> _Required work_: In the records below, find each line that holds "Given" and return it.
═════ Data records ═════
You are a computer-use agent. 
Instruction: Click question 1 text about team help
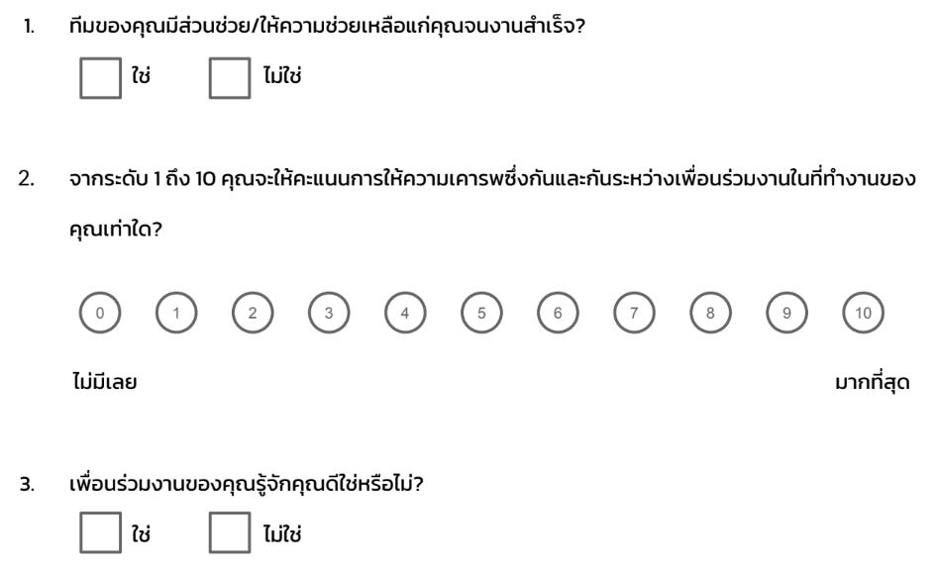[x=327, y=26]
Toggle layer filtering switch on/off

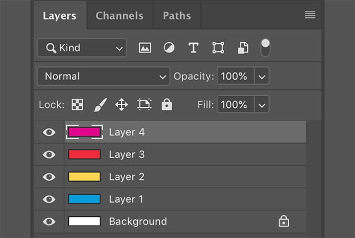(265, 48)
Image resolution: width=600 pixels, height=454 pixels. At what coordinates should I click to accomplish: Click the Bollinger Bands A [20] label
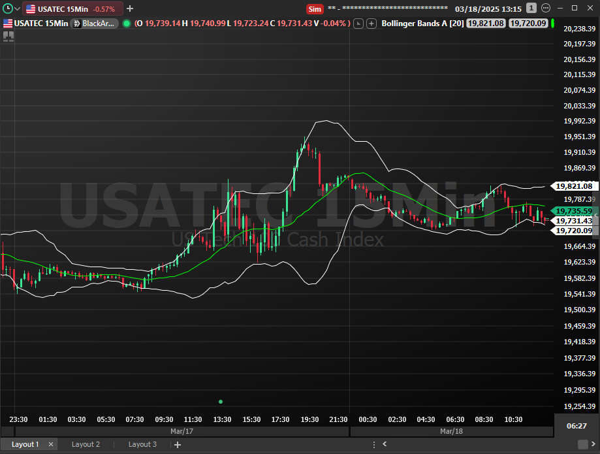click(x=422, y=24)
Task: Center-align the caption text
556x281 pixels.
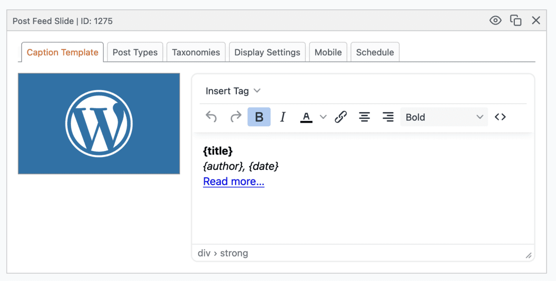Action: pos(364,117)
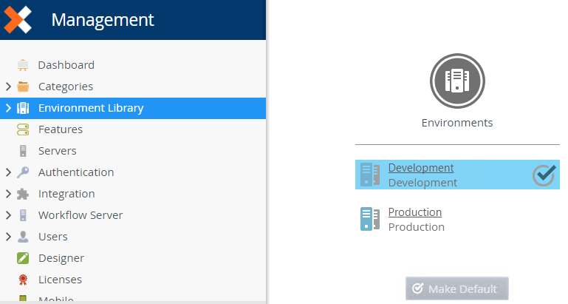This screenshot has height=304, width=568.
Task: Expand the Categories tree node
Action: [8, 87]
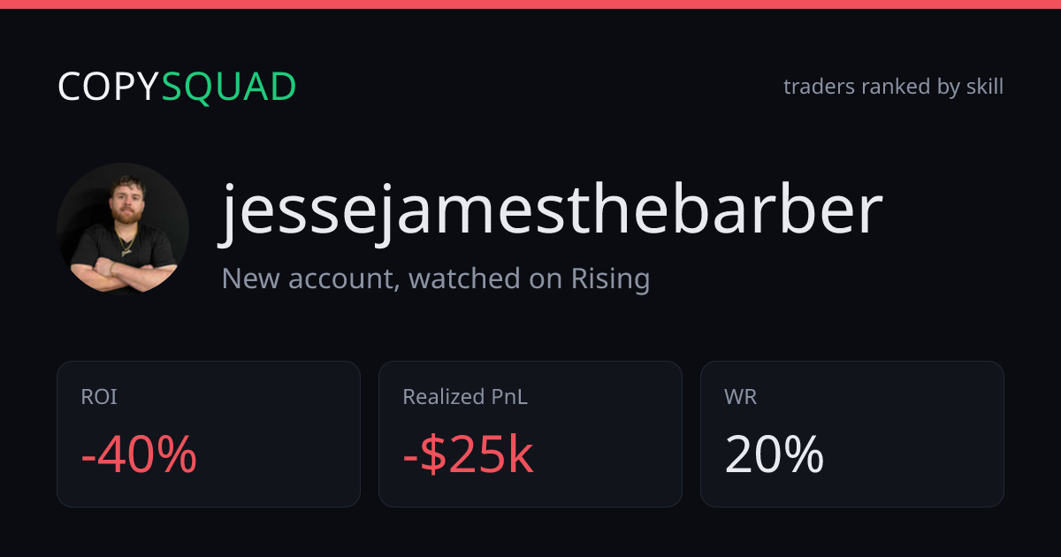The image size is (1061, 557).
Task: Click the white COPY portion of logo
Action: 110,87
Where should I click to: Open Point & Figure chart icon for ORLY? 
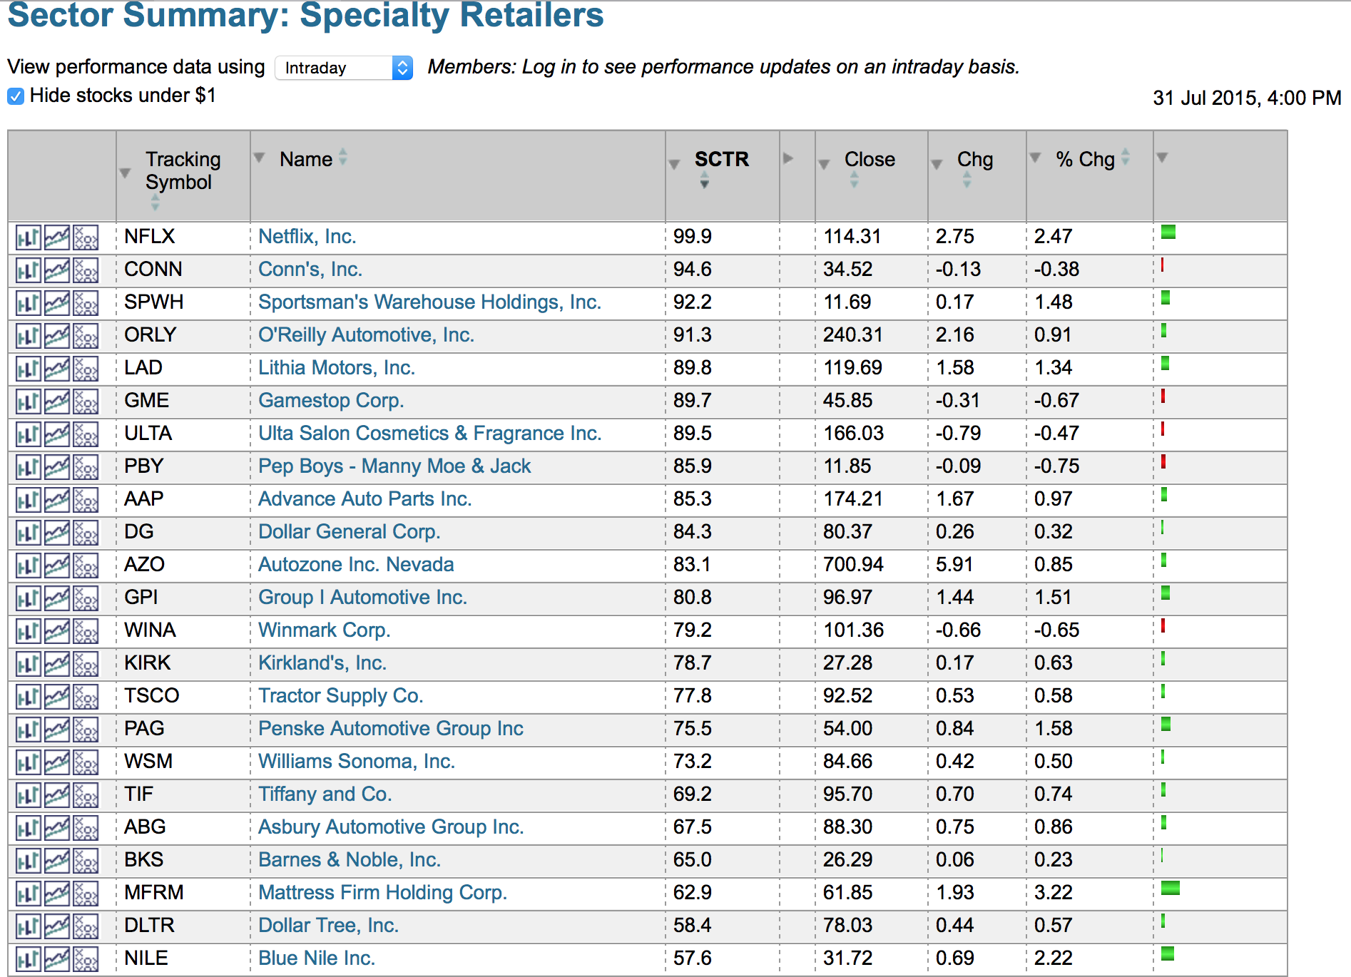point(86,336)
═════
═════ Data records ═════
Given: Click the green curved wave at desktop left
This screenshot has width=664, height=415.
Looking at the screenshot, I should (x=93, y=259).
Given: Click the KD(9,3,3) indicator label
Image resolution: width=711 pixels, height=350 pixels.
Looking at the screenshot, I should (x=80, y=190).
═════
> _Exercise answer_:
Given: Click the green curved wave at desktop left
Given: Click the KD(9,3,3) indicator label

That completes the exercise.